US Department of Energy wrote: Average worldwide finding costs for the FRS companies rose $1.91 per boe for the 2002-2004 period, easily the largest real dollar increase in the history of the FRS, for which comprehensive finding costs data date back to the 1981-1983 period.
US Department of Energy wrote: With a substantial 170-percent increase, finding costs in the U.S. offshore region jumped to the highest level among the FRS regions in 2002-2004, with 3-year finding costs of $27.66 per boe, just edging out the previous leader, Canada, which nonetheless experienced an increase of 113 percent.
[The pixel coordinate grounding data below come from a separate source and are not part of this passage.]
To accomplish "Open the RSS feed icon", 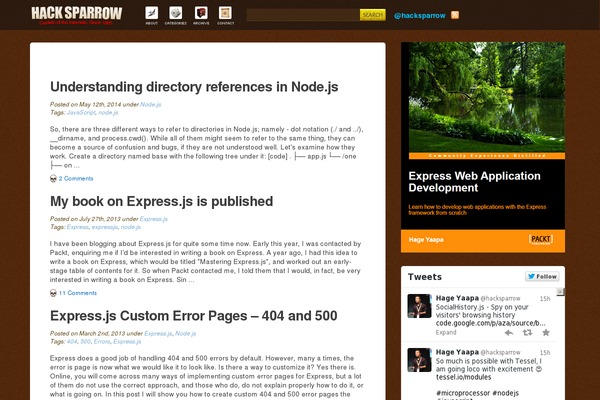I will click(x=455, y=15).
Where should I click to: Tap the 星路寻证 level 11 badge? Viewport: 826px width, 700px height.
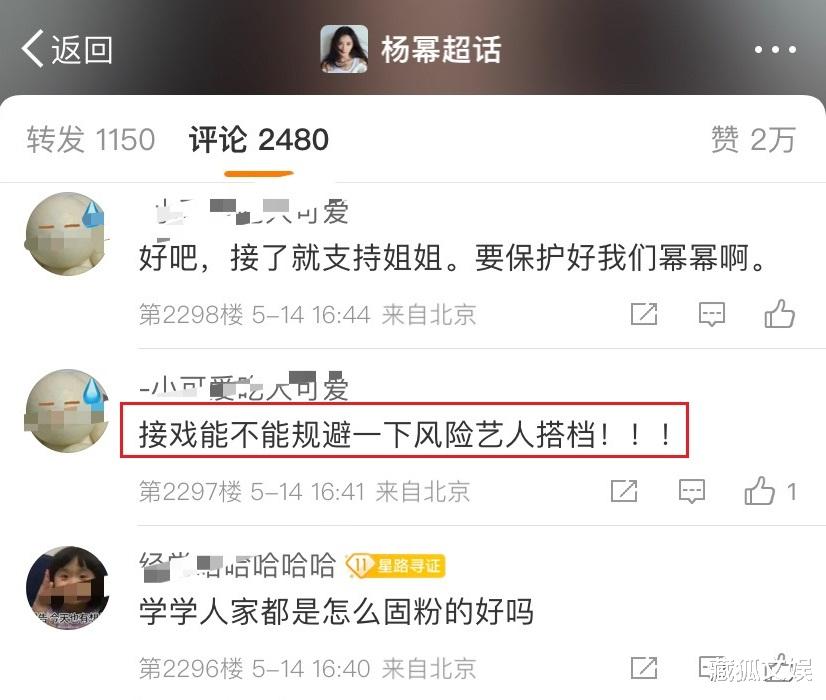(x=395, y=566)
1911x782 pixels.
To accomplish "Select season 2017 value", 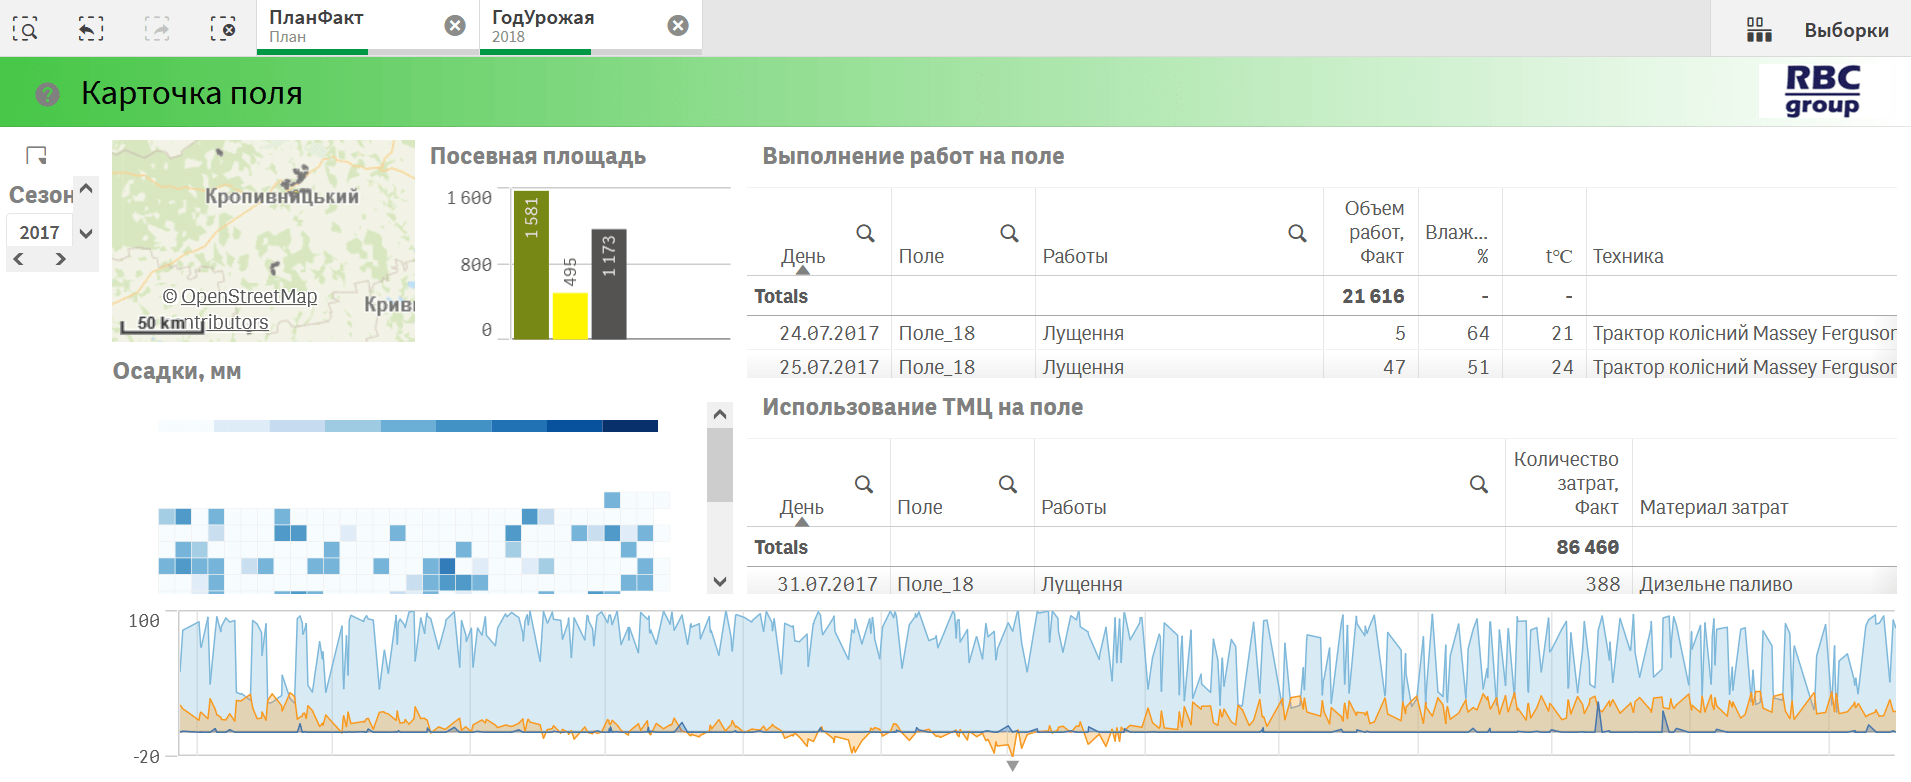I will click(x=40, y=232).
US Department of Energy wrote: In general, finding costs have been rising since the middle of the 1990s and have been more variable for the U.S. offshore region than for the U.S. onshore region or the combined foreign regions. The rise in offshore finding costs in the 2002-2004 period is clearly the most spectacular in the history of the FRS.
I hesitated to use this report because the information is 2½-4½ years old, and doesn’t adequately reflect how costs have risen in the past few years. While much newer than the government piece, this article is still over a year old and doesn’t show how crazy things are here in 2006:
Forbes wrote: Jackup [oil exploration drilling rig] rates have doubled in two years, in some cases topping $90,000 a day. For more advanced deepwater-drilling rigs, analysts eyeing the action expect the rents to hit a record $300,000 a day this year. Leading offshore driller Transocean recently contracted a deepwater-drilling rig to ChevronTexaco for $207,000 a day, up from $140,000 a day a year ago.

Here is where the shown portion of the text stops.